Using compact, I remove the nil element from the array of names, meaning the size method will never be called on nil. Of course, now that I’m thinking about nil values and the longest_last_name method, I realize that maybe all the singers are super-famous and have no last names, or possibly there were no singers to begin with. I tighten up my code even more:

def longest_last_name(singers)
  singers_with_last_names = singers.map{|s| s.last_name}.compact
  unless singers_with_last_names.empty?
    singers_with_last_names.max_by{|name| name.size }
  end
end

last_name = longest_last_name(lead_singers)
if last_name
  puts last_name
else
  puts "Not found"
end

Now everything works!

One interesting footnote here: Ruby allows me to get away without checking for an empty array using unless. In Ruby if I call max_by on an empty array it simply returns nil, meaning there is no maximum value at all. But Crystal is even more strict: It raises an runtime exception "Empty enumerable (Enumerable::EmptyError)". In a sense this is going a bit overboard, because nil seems to me a valid result in this case. But on the other hand, calling max_by on an empty array might be an indication of other problems in my code. Crystal brings that to my attention, but with a runtime exception not a compile error. Crystal reports runtime errors for other cases as well, for example looking for a value in a hash when the key doesn’t exist:

hash = { "a" => 123 } 
puts hash["b"]
# => Missing hash key: :b (KeyError)

The Crystal compiler expects a higher level of quality and thoroughness in my code than Ruby does, it seems to me.

Conclusion

There are two important concepts I took away from this exercise.
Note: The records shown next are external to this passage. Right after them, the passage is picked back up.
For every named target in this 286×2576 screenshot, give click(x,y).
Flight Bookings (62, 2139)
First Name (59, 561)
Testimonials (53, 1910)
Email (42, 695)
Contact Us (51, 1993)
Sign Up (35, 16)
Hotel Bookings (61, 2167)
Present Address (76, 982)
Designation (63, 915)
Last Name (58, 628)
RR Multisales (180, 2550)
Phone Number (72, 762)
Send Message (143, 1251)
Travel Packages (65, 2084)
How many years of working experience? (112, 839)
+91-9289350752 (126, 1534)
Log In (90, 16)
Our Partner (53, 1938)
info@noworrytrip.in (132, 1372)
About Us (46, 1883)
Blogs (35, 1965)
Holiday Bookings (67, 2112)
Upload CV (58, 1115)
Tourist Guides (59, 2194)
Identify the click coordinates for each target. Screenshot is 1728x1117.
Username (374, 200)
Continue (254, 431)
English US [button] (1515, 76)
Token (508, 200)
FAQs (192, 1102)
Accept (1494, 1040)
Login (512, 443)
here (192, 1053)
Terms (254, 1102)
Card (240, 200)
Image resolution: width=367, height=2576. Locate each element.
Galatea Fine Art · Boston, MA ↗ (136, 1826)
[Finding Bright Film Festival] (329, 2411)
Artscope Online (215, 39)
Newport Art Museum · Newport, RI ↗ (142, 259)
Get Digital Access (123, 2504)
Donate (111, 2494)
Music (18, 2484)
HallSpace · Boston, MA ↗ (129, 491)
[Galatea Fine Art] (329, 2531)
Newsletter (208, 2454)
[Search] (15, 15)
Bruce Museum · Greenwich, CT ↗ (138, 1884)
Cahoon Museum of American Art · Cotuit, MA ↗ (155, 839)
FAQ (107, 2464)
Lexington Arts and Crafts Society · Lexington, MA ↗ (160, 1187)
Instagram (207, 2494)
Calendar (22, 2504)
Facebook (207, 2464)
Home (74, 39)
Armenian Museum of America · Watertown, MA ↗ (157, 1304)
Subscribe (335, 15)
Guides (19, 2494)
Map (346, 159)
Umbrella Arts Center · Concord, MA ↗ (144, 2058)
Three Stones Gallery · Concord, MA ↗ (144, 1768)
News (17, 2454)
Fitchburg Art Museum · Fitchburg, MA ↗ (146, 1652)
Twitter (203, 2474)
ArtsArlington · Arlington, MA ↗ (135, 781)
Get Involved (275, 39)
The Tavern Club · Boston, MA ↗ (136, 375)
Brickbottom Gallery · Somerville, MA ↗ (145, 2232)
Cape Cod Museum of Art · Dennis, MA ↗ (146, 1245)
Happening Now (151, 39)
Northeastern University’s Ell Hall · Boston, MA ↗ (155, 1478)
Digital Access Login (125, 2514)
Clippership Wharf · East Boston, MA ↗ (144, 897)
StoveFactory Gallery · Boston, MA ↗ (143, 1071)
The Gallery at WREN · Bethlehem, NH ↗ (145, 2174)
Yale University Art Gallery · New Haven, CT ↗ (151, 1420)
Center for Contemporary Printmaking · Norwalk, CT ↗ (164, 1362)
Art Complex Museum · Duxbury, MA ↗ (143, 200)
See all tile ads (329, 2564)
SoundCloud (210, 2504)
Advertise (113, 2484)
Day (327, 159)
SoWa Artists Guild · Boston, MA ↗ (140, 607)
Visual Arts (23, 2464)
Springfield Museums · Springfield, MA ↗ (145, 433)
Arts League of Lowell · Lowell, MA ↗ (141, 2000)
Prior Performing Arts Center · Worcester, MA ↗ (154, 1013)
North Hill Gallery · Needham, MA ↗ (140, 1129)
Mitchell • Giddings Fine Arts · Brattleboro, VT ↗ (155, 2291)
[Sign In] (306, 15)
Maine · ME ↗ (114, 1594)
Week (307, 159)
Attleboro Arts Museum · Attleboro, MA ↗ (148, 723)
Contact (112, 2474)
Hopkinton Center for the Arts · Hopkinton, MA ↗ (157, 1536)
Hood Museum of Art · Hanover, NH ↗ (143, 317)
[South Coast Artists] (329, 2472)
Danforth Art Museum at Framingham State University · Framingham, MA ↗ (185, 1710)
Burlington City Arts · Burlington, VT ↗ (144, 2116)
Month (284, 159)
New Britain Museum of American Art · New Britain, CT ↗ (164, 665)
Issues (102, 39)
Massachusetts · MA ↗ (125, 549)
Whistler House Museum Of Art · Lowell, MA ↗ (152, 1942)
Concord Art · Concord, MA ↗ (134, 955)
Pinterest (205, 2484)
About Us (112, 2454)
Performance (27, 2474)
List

First, using Ruby we depend on the completeness of our test suite in order to find and avoid mistakes. Precisely which values you choose for your test data set is very important. If I had thought of using Sting when I originally wrote my tests, I would have found the missing last name problem right away. But I didn’t.

Second, the most tedious and time consuming part of converting from Ruby to Crystal, choosing a type for each value in my code, is of course the most valuable step in the process. It wasn’t until I tried using (String | Nil) for the @last_name variable that the Crystal compiler found the missing last name problem for me.

You still may not be convinced. This was obviously a very contrived example and using the Crystal compiler on real world Ruby code won’t be easy. I agree. It would be pointless to try to compile a large Rails application using Crystal.

But look over your code. I would guess there are a few important methods or classes which are central to your application’s behavior and logic. Take an hour or two and copy and paste those important lines of code into a separate file, stub out any dependencies, and run it through the Crystal compiler. Take the time to convert your code to use static types. Take the time to think carefully about which types of values your code should be able to handle.

Bring your important Ruby code to the Crystal compiler for a second opinion. You might be surprised by what Crystal finds.